Yolanda es generosa con la memoria. Desentierra recuerdos, los documenta, los contrasta con archivos y testimonios, y luego los devuelve convertidos en historia compartida. Su nuevo libro está escrito con el lenguaje claro y simple de una maestra jubilada, como ella misma lo describe. Pero es precisamente en esa sencillez donde reside su fuerza.
Ante muchísimas personas reunidas en el teatro de la Casa de la Cultura, Yolanda explicó que una de las razones que la impulsó a escribir el libro fue preservar para las nuevas generaciones una parte de la ciudad que ya no conocieron.

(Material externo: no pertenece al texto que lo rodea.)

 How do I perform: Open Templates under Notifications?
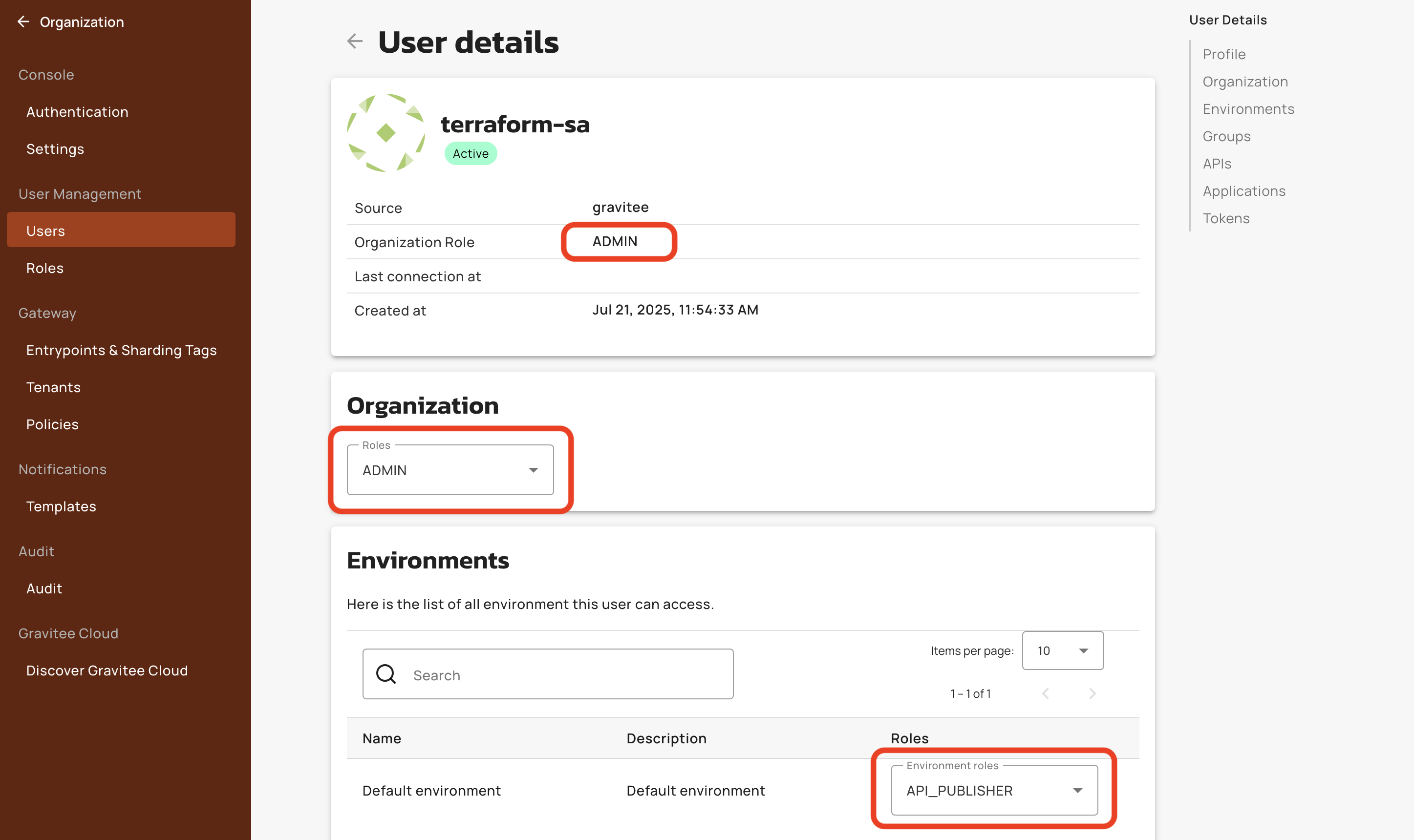pyautogui.click(x=61, y=506)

Una ciudad que, para muchos cachanillas, tenía un solo epicentro: El Pueblo. “Hay por lo menos dos generaciones de mexicalenses que no les tocó conocerlo”, dice.
Las páginas del libro reúne historias, personajes y acontecimientos que ocurrieron en ese espacio que hoy llamamos centro histórico. “La intención del libro es traer a la memoria de quienes lo vivimos lo que fue este Pueblo y darles a las jóvenes generaciones una idea, una historia de cómo era este lugar”, dice.

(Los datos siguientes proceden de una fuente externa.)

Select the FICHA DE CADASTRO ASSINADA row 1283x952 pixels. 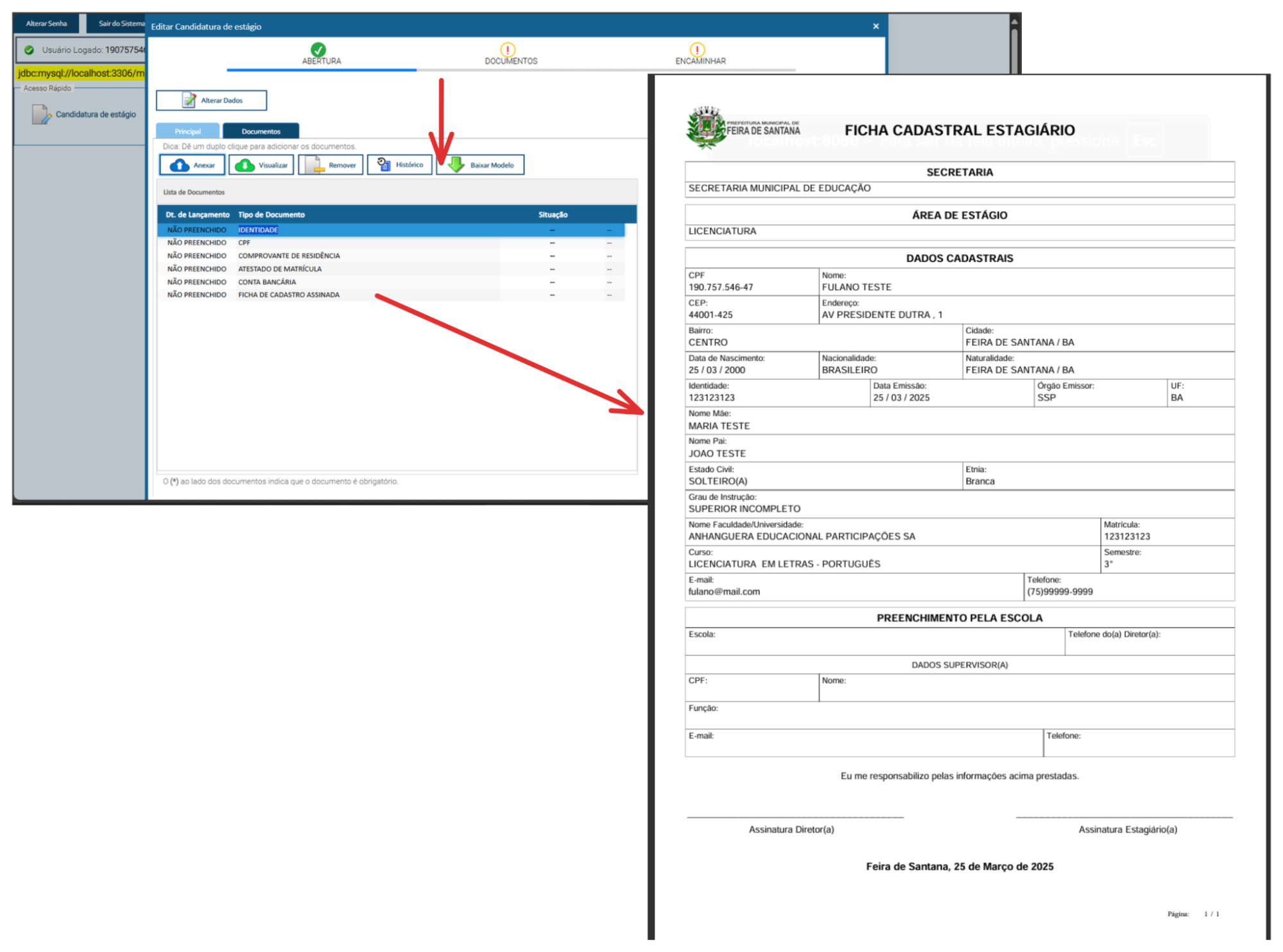(289, 295)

Aquella tarde de mayo, Yolanda vestía de rosa. Se veía radiante, envuelta en el afecto de amigos y lectores que llenaron la Casa de la Cultura. A su lado estaban integrantes de la Sociedad de Historia Centenario de Mexicali, mientras el Instituto Municipal de Arte y Cultura organizaba la presentación como parte de las celebraciones por el 123 aniversario de la ciudad.
En algún momento de la conversación, recordó las visitas de infancia al centro de la ciudad.
“Sabíamos que algo nos iban a comprar”, dijo. La sala rió. Y mientras la escuchaba, pensé que quizás compartimos la misma ilusión. Después de todo, yo también iba al Pueblo esperando salir con unos zapatos nuevos.
*- La autora es periodista inmigrante.